*Work item*.
What you return must match the records below exactly, down to each character.

*Material for this task*.
· · ·

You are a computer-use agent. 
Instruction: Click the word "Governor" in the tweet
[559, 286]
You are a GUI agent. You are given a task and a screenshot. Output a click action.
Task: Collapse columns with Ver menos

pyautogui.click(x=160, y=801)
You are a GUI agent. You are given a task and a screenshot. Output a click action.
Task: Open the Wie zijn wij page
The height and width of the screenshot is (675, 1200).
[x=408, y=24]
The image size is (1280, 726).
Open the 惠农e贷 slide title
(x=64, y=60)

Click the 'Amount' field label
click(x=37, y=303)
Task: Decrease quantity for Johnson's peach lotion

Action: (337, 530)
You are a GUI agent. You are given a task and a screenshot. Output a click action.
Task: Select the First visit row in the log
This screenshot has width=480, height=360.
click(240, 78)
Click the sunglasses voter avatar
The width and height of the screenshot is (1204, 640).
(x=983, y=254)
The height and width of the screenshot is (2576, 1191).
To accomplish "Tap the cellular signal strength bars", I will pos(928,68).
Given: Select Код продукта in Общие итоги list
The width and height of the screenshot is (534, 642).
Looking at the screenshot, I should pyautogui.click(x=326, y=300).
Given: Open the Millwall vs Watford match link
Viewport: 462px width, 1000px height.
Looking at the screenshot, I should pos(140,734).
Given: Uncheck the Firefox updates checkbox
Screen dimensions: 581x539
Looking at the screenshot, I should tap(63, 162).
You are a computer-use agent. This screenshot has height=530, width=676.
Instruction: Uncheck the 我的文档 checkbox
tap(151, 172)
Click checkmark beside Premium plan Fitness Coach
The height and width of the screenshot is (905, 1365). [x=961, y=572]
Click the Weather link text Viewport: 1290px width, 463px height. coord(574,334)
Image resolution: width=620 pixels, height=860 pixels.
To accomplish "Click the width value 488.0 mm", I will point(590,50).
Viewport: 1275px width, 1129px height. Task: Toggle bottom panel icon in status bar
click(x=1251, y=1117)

· · ·

*Finished task*.
You are a computer-use agent. 
Instruction: Click the word "Governor" in the tweet
[559, 286]
You are a GUI agent. You are given a task and a screenshot. Output a click action.
Task: Collapse columns with Ver menos

pyautogui.click(x=160, y=801)
You are a GUI agent. You are given a task and a screenshot. Output a click action.
Task: Open the Wie zijn wij page
The height and width of the screenshot is (675, 1200).
[x=408, y=24]
The image size is (1280, 726).
Open the 惠农e贷 slide title
(x=64, y=60)

Click the 'Amount' field label
click(x=37, y=303)
Task: Decrease quantity for Johnson's peach lotion

Action: (337, 530)
You are a GUI agent. You are given a task and a screenshot. Output a click action.
Task: Select the First visit row in the log
This screenshot has width=480, height=360.
click(240, 78)
Click the sunglasses voter avatar
The width and height of the screenshot is (1204, 640).
(x=983, y=254)
The height and width of the screenshot is (2576, 1191).
To accomplish "Tap the cellular signal strength bars", I will pos(928,68).
Given: Select Код продукта in Общие итоги list
The width and height of the screenshot is (534, 642).
Looking at the screenshot, I should pyautogui.click(x=326, y=300).
Given: Open the Millwall vs Watford match link
Viewport: 462px width, 1000px height.
Looking at the screenshot, I should pos(140,734).
Given: Uncheck the Firefox updates checkbox
Screen dimensions: 581x539
Looking at the screenshot, I should tap(63, 162).
You are a computer-use agent. This screenshot has height=530, width=676.
Instruction: Uncheck the 我的文档 checkbox
tap(151, 172)
Click checkmark beside Premium plan Fitness Coach
The height and width of the screenshot is (905, 1365). [x=961, y=572]
Click the Weather link text Viewport: 1290px width, 463px height. coord(574,334)
Image resolution: width=620 pixels, height=860 pixels.
To accomplish "Click the width value 488.0 mm", I will point(590,50).
Viewport: 1275px width, 1129px height. Task: Toggle bottom panel icon in status bar
click(x=1251, y=1117)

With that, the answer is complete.